Pada Pilkada Bangka Belitung 2007 Basuki "Ahok" Tjahaja Purnama maju sebagai calon gubernur yang berpasangan dengan calon wakil gubernur Eko Cahyono.
"Kita cek ke alamat sekretariat (pembuat selebaran) enggak kita temukan. Kita telepon, juga enggak diangkat," ujar Juhri saat bersaksi dalam sidang kasus penodaan agama dengan terdakwa Ahok di auditorium Kementerian Pertanian, Jakarta Selatan, Selasa (14/3/2017).
Juhri mengatakan, dalam selebaran tersebut tercantum nama penulis beserta alamat dan nomor telepon skretariatnya. Namun, saat ditinjau tidak ditemukan orang maupun kantornya.
"(Nama penulisnya) Agustin dan Hendra Pernama," ucap dia.
Juhri menduga, selebaran tersebut disebarkan oleh lawan politik Ahok. Sayangnya, saat JPU menanyakan bukti apa yang dia punya mengenai tuduhan itu, Juhri tidak dapat membuktikannya.
"Tidak tahu pasti yang menyebar siapa, tapi pasti itu lawan politik beliau (Ahok)," kata Juhri.
Dalam selebaran yang disebar di masjid tersebut, lanjut Juhri, ada beberapa ayat yang dicantumkan.

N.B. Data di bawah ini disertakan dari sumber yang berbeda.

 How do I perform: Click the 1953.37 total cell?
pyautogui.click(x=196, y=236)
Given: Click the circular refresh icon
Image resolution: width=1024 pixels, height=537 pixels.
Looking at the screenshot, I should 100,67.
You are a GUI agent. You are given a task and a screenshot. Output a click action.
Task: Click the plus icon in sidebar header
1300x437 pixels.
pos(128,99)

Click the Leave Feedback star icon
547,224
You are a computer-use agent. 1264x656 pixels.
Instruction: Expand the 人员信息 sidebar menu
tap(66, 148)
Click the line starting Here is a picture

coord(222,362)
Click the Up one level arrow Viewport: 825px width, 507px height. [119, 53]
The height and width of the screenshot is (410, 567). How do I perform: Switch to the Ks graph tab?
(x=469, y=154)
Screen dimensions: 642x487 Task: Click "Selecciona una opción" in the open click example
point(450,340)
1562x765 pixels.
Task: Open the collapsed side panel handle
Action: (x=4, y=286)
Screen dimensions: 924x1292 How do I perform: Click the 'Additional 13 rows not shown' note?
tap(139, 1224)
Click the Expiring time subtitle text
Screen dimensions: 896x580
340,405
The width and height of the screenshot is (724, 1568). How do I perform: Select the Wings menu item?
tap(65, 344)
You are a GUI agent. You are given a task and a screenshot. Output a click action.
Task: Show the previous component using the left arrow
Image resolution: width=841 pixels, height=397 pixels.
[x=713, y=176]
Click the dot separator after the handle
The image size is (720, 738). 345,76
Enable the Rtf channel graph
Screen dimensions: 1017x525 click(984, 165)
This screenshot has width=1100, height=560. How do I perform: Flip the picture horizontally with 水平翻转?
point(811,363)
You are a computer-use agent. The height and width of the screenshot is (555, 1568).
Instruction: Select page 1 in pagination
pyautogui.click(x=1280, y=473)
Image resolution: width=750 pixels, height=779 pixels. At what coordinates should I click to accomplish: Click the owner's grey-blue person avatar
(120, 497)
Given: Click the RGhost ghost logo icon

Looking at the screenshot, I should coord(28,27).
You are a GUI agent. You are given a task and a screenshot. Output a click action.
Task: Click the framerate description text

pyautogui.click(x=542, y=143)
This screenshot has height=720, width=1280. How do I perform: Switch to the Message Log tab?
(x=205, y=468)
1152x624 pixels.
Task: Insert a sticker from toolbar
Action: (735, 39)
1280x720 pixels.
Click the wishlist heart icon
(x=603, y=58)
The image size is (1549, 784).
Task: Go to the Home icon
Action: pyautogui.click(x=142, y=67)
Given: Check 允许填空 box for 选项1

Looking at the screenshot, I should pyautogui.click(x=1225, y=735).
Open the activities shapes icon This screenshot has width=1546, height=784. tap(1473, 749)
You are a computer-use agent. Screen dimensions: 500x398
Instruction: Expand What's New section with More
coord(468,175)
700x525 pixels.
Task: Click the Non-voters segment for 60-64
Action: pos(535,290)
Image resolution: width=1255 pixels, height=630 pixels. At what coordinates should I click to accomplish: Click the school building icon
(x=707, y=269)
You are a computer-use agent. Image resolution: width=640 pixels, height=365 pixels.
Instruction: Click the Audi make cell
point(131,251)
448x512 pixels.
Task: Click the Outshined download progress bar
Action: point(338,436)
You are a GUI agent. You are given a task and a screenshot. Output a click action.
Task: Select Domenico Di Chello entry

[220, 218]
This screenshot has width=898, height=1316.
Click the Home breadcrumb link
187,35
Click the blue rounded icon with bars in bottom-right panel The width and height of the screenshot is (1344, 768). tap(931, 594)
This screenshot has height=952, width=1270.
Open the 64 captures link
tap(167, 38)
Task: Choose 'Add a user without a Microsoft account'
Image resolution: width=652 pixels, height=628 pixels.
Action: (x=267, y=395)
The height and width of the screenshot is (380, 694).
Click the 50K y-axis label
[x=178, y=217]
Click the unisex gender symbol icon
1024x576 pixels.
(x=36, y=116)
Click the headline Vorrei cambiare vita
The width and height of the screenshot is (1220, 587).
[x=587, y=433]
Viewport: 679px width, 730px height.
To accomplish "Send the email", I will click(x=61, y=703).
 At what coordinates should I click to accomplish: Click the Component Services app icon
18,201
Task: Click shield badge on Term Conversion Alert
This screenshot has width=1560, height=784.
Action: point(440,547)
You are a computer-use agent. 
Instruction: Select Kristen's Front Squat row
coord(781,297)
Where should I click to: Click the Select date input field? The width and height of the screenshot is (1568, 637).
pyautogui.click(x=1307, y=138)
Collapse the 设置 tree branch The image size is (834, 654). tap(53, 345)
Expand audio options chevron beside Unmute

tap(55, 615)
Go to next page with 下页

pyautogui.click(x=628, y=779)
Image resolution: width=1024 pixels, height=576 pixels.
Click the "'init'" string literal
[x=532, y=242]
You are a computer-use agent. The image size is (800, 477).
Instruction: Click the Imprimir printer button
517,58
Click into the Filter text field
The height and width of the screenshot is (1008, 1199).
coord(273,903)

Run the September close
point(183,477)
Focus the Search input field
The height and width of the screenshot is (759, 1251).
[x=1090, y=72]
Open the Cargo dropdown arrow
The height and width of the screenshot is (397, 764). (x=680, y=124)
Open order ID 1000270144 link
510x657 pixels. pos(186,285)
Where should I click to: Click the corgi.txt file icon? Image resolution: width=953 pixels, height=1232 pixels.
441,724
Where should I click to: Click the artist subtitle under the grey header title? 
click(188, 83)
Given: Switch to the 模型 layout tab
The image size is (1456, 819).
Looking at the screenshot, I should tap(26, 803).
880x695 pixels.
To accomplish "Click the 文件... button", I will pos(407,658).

Secara garis besarnya, selebaran tersebut berisi mengenai larangan memilih pemimpin non-Muslim.
"Ada beberapa ayat, Al-Maidah 51 dan juga ayat-ayat lain. Kebetulan buletinnya ada yang kita bawa. surat Annisa 144, Al-Maidah 51, Al-Maidah 57, Al-Baqarah, Al-Imran 28, Al-Mumtahanah 1," ujarnya.